When Italy was finally unified in 1861 Jews could live where they liked, and the Jewish population of Pitigliano began to decline. There was some persecution during WW2 although their catholic neighbors hid many of them in the surrounding countryside for protection. After the war however, the number of adult male Jews fell below the minimum of ten required to conduct worship, and the synagogue became defunct. In the 1960s the building collapsed in a landslide, but it was rebuilt in 1995 by the local council and now is part of a museum.

We spent a couple of hours looking around – in the basement several old Etruscan tombs and cisterns were adapted to meet the needs of the Jewish community. One room had ritual baths, and another was used as a cellar for kosher wine. There was also a dye-works, a kosher butcher, and a special bakery which was only used for making unleavened bread for Passover celebrations.
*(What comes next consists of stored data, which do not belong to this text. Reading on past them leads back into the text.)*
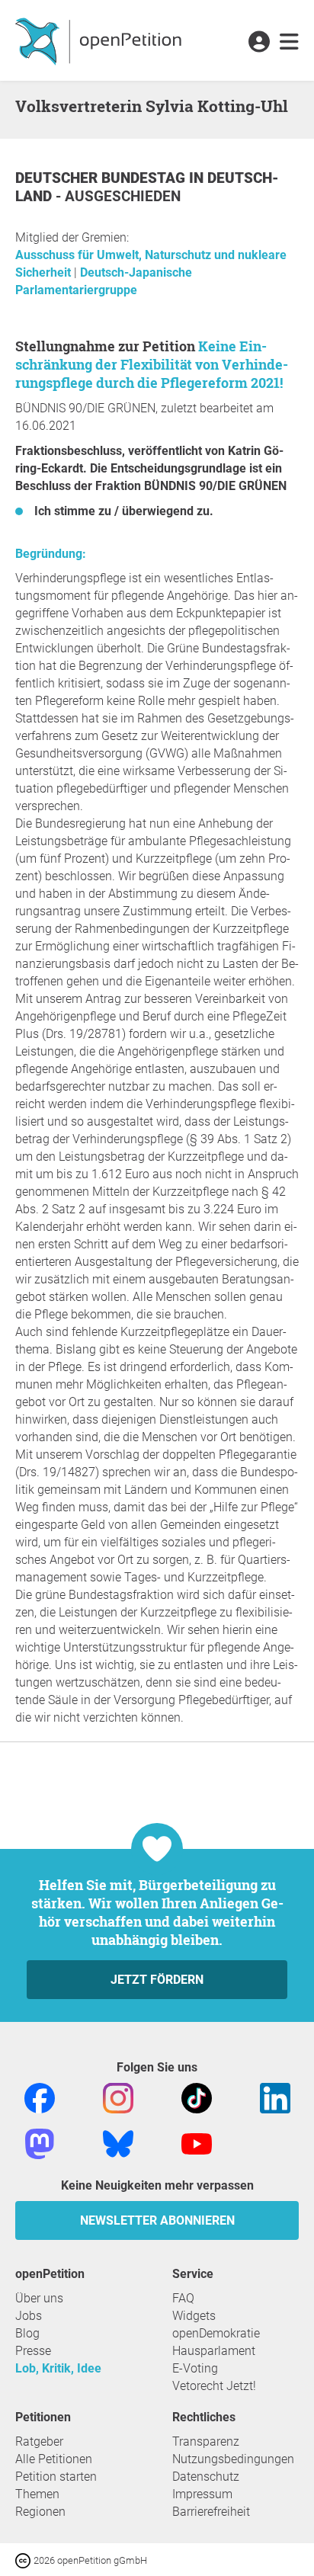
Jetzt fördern (157, 1979)
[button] (258, 42)
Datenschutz (205, 2476)
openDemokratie (216, 2333)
I had to wear my beanie when visiting the synagogue, because men are not allowed to have their heads uncovered and it looks more like a kippah than my sun-hat (which would have been acceptable). Felicity had to borrow a shawl to cover her bare arms. It was a fascinating visit, and not at all what we expected to be seeing in central Italy.

I was about to publish this post when I noticed that it was 8.00 PM and time for dinner. We decided to go to a trattoria around the corner from our host’s restaurant, and walked the long way around the block to avoid his establishment where we had eaten the night before. We were sitting out on the street, just beginning to eat our meal when the aforementioned host walked past, wishing us a Buonasera as he went.

I’m not as tired as last night, but the bed looks pretty inviting so that’s all for today.